Leimert Park, the historic district and cultural center of Black Los Angeles, will host “People’s Justice Festival #BLMTurns10” in Los Angeles on Saturday. The festival is conceived as a village and will include a pop-up garden dedicated to the families of people killed by police and white supremacist violence.

The organizers of the festival invited Sybrina Fulton, Martin’s mother, to perform. Scholar and activist Dr. Cornel West, who is running for US President as an independent candidate in 2024, was invited to deliver the festival’s keynote address.
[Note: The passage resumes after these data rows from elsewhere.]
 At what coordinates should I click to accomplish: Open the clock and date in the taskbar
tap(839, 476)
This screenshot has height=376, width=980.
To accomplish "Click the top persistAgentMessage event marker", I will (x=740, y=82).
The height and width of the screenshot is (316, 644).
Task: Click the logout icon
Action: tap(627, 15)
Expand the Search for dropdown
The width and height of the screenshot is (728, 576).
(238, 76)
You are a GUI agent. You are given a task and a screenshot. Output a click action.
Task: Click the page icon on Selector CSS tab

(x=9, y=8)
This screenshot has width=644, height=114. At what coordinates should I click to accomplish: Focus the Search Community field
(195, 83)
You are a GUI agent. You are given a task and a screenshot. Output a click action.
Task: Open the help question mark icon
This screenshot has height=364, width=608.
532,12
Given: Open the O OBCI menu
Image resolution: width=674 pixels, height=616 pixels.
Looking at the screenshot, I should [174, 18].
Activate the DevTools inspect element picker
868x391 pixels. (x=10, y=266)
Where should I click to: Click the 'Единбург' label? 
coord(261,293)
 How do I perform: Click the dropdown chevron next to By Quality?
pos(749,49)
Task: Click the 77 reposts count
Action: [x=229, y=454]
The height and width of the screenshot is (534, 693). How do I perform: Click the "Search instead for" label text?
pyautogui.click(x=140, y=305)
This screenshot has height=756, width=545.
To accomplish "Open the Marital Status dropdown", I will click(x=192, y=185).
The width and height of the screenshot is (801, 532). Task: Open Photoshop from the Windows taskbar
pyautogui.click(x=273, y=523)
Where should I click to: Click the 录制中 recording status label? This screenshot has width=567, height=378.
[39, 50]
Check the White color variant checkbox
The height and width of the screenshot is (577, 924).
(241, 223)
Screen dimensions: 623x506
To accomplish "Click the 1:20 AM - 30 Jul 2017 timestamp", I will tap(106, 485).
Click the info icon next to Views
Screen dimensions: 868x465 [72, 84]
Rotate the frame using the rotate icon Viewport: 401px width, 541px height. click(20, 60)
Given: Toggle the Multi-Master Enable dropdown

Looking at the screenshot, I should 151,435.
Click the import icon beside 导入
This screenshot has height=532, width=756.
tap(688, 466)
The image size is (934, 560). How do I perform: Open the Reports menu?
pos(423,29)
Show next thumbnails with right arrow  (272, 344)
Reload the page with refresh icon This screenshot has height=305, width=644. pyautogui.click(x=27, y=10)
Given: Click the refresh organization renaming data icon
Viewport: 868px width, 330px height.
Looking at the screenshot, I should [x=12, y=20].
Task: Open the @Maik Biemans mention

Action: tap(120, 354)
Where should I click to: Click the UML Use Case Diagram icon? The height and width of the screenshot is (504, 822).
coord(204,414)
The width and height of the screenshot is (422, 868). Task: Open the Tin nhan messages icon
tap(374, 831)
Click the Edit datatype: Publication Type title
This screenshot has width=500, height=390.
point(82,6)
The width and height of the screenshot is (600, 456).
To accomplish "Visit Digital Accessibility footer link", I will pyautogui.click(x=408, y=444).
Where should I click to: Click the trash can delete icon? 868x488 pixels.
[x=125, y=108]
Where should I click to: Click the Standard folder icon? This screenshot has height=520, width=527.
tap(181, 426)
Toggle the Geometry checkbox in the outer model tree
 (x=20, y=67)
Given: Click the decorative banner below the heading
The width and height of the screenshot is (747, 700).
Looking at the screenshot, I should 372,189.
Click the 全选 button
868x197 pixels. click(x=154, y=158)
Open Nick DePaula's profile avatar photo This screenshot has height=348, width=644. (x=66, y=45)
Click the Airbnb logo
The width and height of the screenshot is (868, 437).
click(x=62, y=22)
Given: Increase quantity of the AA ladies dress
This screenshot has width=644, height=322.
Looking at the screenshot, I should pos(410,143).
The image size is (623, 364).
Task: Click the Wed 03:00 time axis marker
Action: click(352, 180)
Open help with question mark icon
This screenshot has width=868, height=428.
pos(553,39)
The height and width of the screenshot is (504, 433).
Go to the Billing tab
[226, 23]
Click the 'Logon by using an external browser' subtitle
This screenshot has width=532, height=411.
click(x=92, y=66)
The BLM movement first emerged in 2013 following the acquittal of George Zimmerman, a mixed white and Hispanic local patrol volunteer who killed Martin the year before. Zimmerman told authorities he was acting in self-defense when he shot Martin. He also admitted to an emergency dispatcher that he was following a black teenager and described him as a potential burglar in the gated community of Sanford, Florida.

Martin’s meeting with Zimmerman, and the delay in arresting and charging the shooter with murder, raised questions about how police are handling alleged lynching of black victims. In 2012, former President Barack Obama, the nation’s first black commander in chief, highlighted public concerns about fairness in the case when he said, “If I had a son, he would look like Trayvon.”

On July 13, 2013, a Florida jury of six women, all but one white, found Zimmerman not guilty of second-degree murder or manslaughter. The immediate backlash to the verdict reverberated across Florida and the US, activating a new generation of black racial justice groups including the Dream Defenders and BYP100.

BLM co-founders Patrice Cullors, Alicia Garza and Ayo Tometi — three activists credited with using the phrase as a statement and organizational strategy — initially promised to create a decentralized, consensus-driven organization. The August 2014 shooting of 18-year-old Michael Brown at the hands of police in Ferguson, Missouri, helped the phrase “Black Lives Matter” become a powerful rallying cry for progressives and a favorite target of derision from law enforcement unions and political conservatives.

But just three years after its existence, all but one of the founders continued to participate in the growing organization of the movement. And in 2020, an unprecedented wave of donations to the movement in the wake of protests against the killing of George Floyd by Minneapolis police meant BLM needed more infrastructure.

Amid disputes with local activists over the direction of the Black Lives Matter Global Network Foundation Inc. manages a charitable donation in the amount of tens of millions of dollars. BLM Grassroots Inc. works separately.

The foundation is celebrating BLM’s 10th anniversary with the launch of a campaign called “Police Action Week”. On Monday, he released a digital ad renewing calls by 2020 to end funding for police departments. The organization is also calling on supporters to ask local and national elected officials to submit a draft proclamation proclaiming July 13 “Black Lives Matter Day.”

“As we continue to crack down on police funding, invest in black communities, and rethink safety in our communities, we need our elected officials to focus on the people, not the police,” BLM Foundation board member D’Jane Parker said in a statement.

“In the safest places around the world, there are no more police, no more prisons, more prisons or harsher sentences,” she said. “They have better access to economic opportunities, quality education, stable housing and health care.”